**Text**
========================================

But some of the younger generations—Gen X, which I define as people loosely in their 30s and 40s today, and Gen Y, people age 30 and under—have very different values. Gen Xers grew up not trusting institutional relationships, and don't necessarily fit well with traditional expectations around organization loyalty or conventional career paths. They're much more interested in choosing their own career paths and having skill sets that will enable them to maintain multiple options in the workforce. Gen Ys grew up during a time that was marked by random events such as terrorism. They greatly value the ability to live each day to the fullest, to not necessarily defer gratification or be in an environment where long-term dues-paying is expected.

For employers to reach both Gen X and Gen Y, articulating the meaning inherent in the work you're asking them to do becomes very important—much more so than paying their salaries or offering a "competitive workplace." The real above-and-beyond differentiator is the meaning that the organization can provide. In the past organizations have focused on adopting best practices to engage employees—figuring out the best way to do performance management or compensation, for example. My advice is that organizations instead focus on what it is that makes them unique, emphasize that uniqueness, and craft employee experiences to reflect those values.

You are an expert on innovation and collaboration in the workplace. How can successful organizations innovate through collaboration?

I think the only way to truly innovate is through collaboration. Innovation is fundamentally the combination of two previously unrelated ideas. To ensure a sustainable innovative environment, you have to create what I like to call collaborative capacity—the space within your organization for different people to bring different ideas together.

There are several ways that an organization can create collaborative capacity. Leaders can build an infrastructure that will allow people to share ideas by joining individuals with different technical skills, creating forums where those with multiple perspectives can have conversations, and establishing norms in the organization that encourage employees from a variety of backgrounds to interact regularly.

However, merely creating collaborative capacity isn't enough. It doesn't do any good for employees to talk to one another if all of them have the same experiences and backgrounds. As a leader, you must ensure that there's a diversity of capability and perspective present so that when you have these kinds of collaborative conversations, you actually are bringing new ideas together.

Another important responsibility is for leaders to ask great questions. A leader who says, "I insist that you collaborate; I demand that you innovate," only stymies innovation in an organization. But a leader who asks a really interesting question—one that you and I would want to ponder—will encourage people to join in a collaborative discussion. A leader's job is not to set targets, goals, or mandates around innovation; a leader's job is to intrigue people, to ask the questions that will motivate them to participate in a collaborative and, therefore, innovative process.

Recently you conducted research on the implications of social enterprise software on the way that we work. What can you share about your findings?

========================================

**Provided data**
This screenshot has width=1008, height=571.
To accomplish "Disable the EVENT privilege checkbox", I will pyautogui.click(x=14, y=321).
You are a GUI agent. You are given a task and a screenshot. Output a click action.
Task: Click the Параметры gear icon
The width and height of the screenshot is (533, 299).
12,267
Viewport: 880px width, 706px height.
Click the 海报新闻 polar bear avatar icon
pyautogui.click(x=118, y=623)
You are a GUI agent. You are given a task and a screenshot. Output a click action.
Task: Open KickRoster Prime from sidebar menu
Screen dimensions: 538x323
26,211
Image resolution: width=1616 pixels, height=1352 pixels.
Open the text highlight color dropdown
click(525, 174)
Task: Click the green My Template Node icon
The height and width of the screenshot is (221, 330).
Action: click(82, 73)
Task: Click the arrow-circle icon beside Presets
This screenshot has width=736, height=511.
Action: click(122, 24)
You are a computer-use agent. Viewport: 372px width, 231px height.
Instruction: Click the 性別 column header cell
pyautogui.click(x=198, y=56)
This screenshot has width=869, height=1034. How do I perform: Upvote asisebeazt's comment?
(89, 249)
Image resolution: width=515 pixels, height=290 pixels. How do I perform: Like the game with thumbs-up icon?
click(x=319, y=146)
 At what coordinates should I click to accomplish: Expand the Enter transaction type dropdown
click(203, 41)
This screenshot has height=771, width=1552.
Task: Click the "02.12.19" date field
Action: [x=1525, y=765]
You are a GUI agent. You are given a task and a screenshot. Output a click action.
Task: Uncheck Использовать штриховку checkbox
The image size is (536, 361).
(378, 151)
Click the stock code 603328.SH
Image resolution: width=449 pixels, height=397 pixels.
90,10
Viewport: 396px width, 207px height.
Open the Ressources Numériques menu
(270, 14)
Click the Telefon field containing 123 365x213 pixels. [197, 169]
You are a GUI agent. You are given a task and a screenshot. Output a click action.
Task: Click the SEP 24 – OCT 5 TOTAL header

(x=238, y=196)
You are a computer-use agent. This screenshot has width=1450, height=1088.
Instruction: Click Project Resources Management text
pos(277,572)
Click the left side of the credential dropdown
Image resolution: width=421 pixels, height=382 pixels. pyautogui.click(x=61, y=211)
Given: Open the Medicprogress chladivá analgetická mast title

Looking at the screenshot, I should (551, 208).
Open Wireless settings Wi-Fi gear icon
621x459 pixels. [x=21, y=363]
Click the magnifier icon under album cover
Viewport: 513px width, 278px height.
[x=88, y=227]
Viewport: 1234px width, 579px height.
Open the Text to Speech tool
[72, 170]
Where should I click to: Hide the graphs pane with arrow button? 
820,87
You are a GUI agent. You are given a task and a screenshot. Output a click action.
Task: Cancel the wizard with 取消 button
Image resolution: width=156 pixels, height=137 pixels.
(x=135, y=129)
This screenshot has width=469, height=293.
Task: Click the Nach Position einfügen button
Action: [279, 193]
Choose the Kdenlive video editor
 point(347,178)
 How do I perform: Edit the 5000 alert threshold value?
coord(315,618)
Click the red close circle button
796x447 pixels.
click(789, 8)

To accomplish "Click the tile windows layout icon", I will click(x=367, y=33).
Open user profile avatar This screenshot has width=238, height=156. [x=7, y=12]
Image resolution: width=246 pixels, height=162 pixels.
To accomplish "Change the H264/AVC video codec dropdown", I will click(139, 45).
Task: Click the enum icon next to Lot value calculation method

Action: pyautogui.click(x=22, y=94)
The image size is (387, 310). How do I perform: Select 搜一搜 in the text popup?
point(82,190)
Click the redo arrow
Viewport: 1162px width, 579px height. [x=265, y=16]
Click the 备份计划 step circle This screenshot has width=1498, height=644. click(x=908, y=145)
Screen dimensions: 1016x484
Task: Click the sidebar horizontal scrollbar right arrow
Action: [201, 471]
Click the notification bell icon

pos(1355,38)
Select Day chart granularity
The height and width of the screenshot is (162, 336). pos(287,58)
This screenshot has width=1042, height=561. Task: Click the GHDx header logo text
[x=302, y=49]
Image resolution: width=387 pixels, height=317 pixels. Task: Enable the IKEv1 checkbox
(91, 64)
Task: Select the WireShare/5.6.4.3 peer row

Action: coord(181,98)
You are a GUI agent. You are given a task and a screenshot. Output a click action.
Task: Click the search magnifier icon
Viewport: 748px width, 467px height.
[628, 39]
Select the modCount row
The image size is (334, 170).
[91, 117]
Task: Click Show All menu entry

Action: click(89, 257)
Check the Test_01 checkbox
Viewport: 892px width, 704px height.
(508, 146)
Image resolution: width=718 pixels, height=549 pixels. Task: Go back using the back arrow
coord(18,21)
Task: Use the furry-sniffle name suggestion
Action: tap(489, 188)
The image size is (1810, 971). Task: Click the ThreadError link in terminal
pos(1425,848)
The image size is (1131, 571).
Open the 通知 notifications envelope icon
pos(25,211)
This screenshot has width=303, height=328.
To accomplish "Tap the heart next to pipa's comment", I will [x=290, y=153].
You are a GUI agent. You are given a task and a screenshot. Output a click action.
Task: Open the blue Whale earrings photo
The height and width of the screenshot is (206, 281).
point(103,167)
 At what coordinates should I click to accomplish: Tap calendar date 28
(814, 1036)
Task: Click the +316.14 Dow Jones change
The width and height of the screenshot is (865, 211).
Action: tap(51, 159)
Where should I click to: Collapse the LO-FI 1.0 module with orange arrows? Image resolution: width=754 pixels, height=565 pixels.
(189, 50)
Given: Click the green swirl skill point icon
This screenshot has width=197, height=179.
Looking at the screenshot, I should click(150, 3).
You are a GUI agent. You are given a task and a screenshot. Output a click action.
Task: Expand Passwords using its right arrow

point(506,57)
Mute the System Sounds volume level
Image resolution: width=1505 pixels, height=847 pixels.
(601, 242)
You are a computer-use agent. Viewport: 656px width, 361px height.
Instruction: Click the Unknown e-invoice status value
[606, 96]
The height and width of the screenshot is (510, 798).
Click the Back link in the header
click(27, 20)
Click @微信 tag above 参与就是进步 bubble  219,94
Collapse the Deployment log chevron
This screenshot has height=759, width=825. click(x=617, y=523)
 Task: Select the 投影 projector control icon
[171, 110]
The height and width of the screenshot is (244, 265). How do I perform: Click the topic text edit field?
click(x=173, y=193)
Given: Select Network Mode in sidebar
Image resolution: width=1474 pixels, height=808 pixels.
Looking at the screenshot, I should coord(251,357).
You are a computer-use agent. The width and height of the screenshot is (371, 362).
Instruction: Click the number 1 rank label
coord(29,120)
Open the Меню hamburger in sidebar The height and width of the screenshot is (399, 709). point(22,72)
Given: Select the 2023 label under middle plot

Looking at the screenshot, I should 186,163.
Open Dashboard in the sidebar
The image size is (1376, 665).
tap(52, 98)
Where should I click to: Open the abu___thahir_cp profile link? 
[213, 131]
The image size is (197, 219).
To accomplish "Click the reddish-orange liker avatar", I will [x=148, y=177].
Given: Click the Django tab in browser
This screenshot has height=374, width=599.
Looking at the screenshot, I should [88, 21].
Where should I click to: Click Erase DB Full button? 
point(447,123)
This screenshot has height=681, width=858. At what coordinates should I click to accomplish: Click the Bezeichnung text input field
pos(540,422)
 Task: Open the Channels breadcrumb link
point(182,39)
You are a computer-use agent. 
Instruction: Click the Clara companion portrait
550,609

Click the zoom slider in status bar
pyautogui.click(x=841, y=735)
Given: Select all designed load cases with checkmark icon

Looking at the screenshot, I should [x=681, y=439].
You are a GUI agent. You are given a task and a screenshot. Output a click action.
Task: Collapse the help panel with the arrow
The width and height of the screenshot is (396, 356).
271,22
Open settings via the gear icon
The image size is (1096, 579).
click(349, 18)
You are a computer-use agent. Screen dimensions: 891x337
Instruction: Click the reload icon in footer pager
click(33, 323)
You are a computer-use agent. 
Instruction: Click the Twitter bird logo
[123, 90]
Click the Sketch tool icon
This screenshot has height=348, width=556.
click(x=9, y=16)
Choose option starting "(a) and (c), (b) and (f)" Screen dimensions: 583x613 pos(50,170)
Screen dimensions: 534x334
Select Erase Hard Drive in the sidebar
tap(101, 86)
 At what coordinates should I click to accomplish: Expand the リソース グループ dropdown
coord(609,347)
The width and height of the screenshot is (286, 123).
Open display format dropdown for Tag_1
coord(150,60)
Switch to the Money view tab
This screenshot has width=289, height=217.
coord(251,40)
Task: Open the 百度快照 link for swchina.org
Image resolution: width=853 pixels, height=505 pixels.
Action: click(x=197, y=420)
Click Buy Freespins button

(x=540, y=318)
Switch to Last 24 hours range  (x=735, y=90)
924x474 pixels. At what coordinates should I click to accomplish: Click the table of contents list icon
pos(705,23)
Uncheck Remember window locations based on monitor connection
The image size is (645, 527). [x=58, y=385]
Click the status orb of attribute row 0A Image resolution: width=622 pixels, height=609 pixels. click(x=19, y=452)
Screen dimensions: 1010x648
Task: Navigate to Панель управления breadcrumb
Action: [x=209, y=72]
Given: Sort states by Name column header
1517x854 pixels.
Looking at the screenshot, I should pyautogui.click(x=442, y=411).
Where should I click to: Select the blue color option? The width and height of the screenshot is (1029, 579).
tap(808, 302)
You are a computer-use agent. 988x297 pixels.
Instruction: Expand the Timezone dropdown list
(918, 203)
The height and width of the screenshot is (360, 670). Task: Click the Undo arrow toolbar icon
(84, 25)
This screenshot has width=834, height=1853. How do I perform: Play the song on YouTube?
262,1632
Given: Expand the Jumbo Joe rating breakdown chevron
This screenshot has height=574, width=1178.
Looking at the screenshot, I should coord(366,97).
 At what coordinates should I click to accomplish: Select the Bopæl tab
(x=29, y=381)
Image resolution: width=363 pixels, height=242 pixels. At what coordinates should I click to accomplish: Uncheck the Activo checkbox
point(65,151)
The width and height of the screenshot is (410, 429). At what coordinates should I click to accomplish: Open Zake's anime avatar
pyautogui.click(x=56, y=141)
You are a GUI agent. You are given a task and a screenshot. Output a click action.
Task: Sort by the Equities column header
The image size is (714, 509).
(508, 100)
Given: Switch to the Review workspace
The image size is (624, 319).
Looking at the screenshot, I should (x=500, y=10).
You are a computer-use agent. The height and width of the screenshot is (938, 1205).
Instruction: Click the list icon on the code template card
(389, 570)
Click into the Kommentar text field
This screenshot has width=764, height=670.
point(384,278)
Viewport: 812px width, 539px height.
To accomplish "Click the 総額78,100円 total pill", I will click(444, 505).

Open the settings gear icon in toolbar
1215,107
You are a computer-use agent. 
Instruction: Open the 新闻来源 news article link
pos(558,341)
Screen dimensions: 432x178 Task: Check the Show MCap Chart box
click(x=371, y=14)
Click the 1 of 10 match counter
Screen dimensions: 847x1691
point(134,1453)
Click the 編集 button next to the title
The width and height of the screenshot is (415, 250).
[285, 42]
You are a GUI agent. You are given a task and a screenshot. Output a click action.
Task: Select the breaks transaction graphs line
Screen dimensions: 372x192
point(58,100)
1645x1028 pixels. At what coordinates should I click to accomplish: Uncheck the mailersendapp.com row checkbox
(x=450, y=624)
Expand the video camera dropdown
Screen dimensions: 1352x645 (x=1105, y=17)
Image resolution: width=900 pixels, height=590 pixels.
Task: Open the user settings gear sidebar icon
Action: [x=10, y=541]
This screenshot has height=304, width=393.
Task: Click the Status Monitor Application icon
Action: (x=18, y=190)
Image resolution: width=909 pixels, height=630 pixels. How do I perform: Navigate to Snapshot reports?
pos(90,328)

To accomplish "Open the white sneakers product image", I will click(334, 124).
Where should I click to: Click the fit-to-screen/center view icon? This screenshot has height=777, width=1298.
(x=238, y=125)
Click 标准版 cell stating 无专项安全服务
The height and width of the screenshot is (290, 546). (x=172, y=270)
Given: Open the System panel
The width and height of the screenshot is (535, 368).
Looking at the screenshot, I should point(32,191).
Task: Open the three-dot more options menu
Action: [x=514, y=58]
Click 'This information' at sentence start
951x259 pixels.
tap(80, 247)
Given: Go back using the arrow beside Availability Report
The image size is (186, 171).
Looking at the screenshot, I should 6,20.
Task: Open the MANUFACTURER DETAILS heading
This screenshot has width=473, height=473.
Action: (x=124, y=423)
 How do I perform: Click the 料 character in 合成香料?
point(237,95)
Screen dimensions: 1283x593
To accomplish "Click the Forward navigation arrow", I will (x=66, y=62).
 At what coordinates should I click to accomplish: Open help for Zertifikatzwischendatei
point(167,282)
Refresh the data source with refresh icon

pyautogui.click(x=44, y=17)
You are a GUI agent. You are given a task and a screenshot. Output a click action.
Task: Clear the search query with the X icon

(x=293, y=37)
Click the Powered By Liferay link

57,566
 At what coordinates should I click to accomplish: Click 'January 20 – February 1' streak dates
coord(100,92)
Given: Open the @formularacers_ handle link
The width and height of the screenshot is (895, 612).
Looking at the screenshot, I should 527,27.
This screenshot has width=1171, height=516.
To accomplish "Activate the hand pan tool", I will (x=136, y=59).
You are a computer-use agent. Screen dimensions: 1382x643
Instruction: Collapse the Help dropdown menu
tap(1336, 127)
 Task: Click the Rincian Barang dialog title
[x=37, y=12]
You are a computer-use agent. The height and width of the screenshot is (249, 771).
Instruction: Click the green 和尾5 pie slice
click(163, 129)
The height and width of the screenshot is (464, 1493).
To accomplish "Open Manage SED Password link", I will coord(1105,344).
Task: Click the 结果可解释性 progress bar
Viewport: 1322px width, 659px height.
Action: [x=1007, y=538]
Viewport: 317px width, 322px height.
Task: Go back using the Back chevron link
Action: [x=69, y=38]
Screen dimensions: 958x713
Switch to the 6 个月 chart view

========================================

**Request**
In the interview on workplace innovation, how is innovation fundamentally defined?

**Response below**
As the combination of two previously unrelated ideas.